Introduction
It’s now almost a month since NVIDIA finally lifted the curtain on the actual performance of the latest addition to their 3D-chips ‘GPU’ line, the GeForce3. We had covered the technical aspects of this new design in a rather extensive article, but several other projects kept us from releasing the performance update until now.
GeForce3 is NVIDIA’s latest contender for the position as the fastest mainstream 3D-chip on the planet and besides pure power it also comes with a big set of brand new features. Some of these features may not have any major impact on game play right now, but others are well able to enhance your 3D-experience with current 3D-games already. Here’s a short list of the most important new features:
- Vertex Shader
GeForce3 does not only come with an integrated ‘static’ transform and lighting engine, as known from previous GeForce256 and GeForce2 chips, but adds the functionality of a programmable vertex processor, called the ‘Vertex Shader’. Game developers are able to include amazing new effects to their titles by adding those vertex programs to their games. The list of new possibilities is very long. - Pixel Shader
To make perfect sense NVIDIA also added programmable texture combiners, making texture operations programmable as well. This functionality is able to work hand in hand with the vertex shader and adds even more to the portfolio of possible new effects that GeForce3 is able to display. - Light Speed Memory Architecture
GeForce3 is using a, for 3D-cards revolutionary, new memory controller concept, that tackles the permanent memory bandwidth and latency problem of today’s 3D-cards. The crossbar memory controller is able to use the bandwidth provided by the onboard memory of the graphics card much more efficiently than previous 3D-chip designs. It lets GeForce3 score significantly better frame rate scores than previous cards from NVIDIA that come with the same memory bandwidth and even higher theoretical fill rates. GeForce3 is also equipped with a design that tries to minimize the rendering of hidden objects (“Z Occlusion Culling“), thus adding to the chips efficiency. - Multi Sampling Full Scene Anti Aliasing
GeForce3 was designed with FSAA in mind and uses a new anti-aliasing algorithm called ‘Quincunx’. This special version of multi sampling anti aliasing enables GeForce3 to run FSAA at very high resolutions and good frame rates. Here are two sample pictures with quincunx-FSAA enabled and disabled (1.1 MB each).
If you require more details of GeForce3’s new features, please refer to my very detailed article “High-Tech and Vertex Juggling – GeForce3 GPU“.

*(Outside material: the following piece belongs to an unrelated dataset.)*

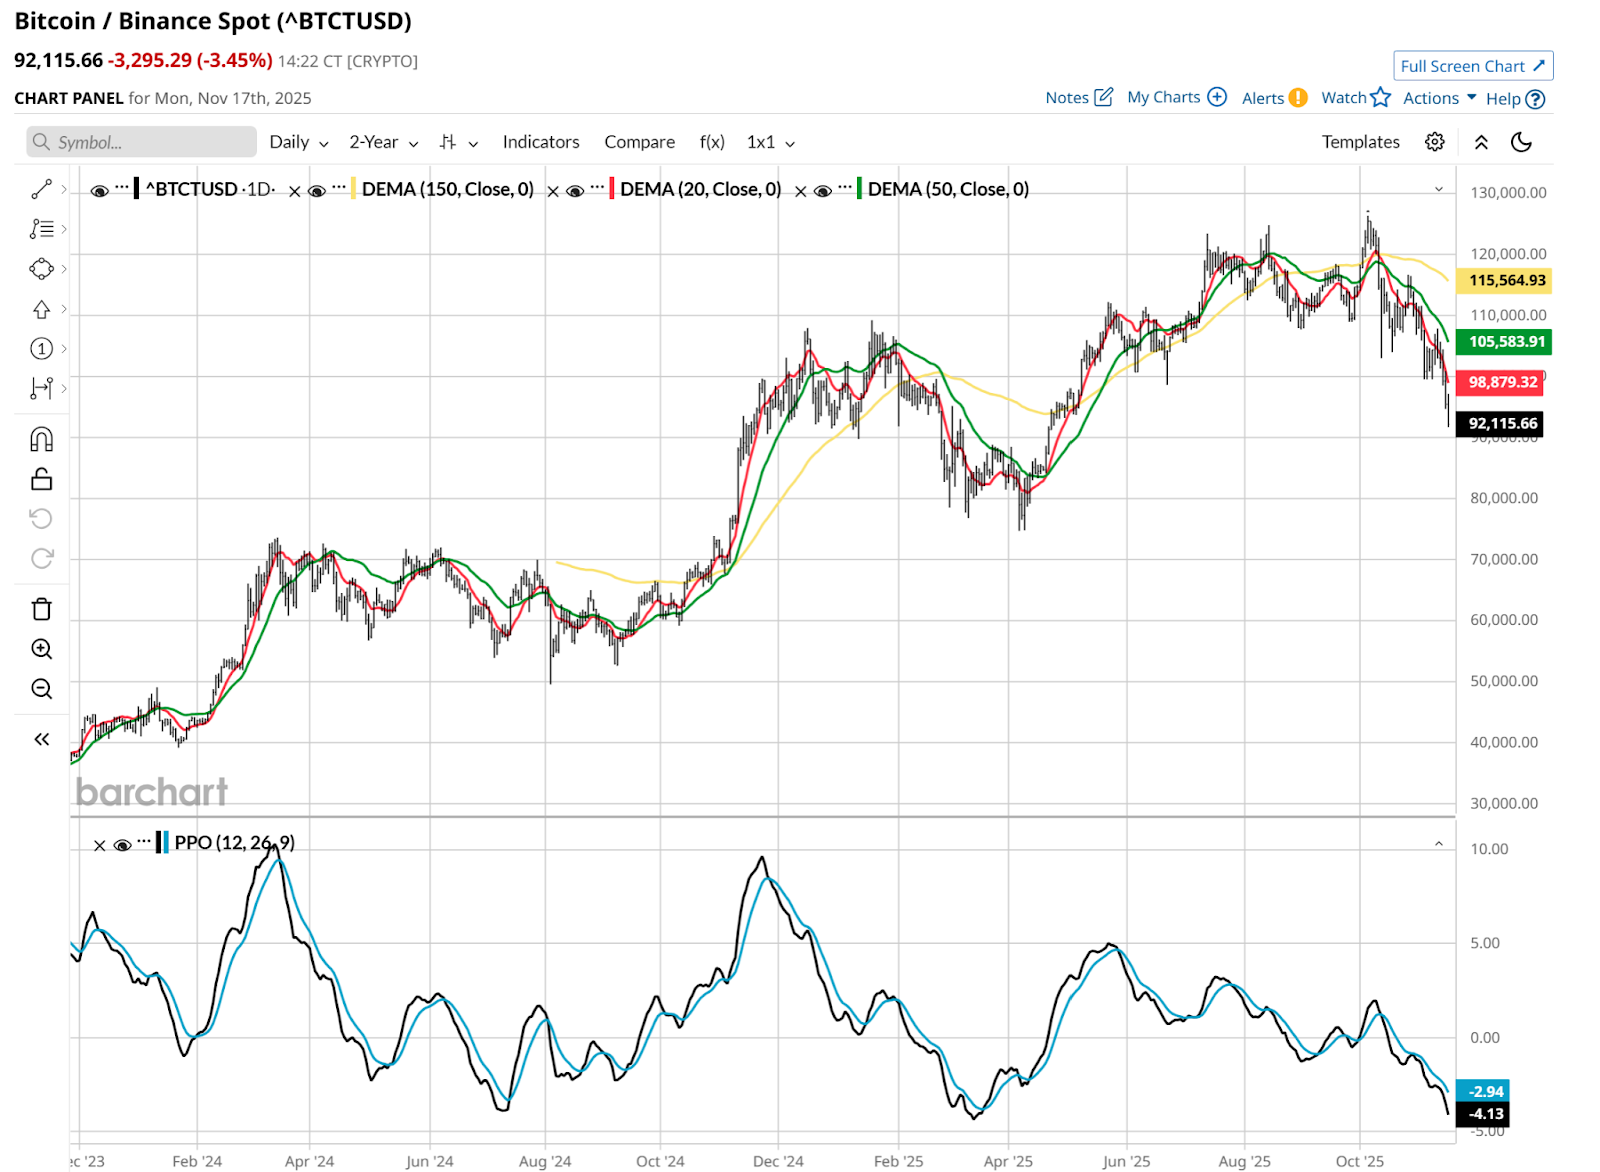Viewport: 1600px width, 1172px height.
Task: Click the trash delete drawings icon
Action: 41,609

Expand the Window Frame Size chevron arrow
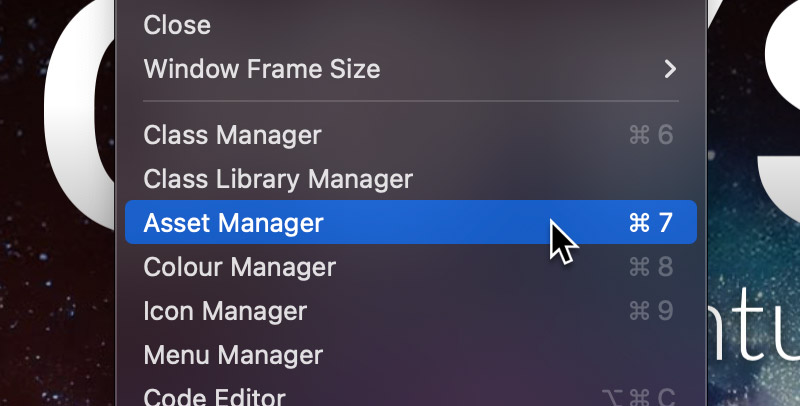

There is no doubt that GeForce3 is the most advanced 3D-chip right now, but what we need to know is if all those nifty features are also performing well enough. How does GeForce3 stick up against previous high-end 3D-chips? After all GeForce3 doesn’t come cheap. If you want to equip your system with this high-tech design, you need to pay some hefty $400. Is GeForce3 worth that amount of money? Do all those new features really benefit the user right now?
Driver
On March 22 NVIDIA released the driver 11.01, as the first that would fully support GeForce3. It basically looks like what we are used to from NVIDIA’s drivers, with only but a few differences.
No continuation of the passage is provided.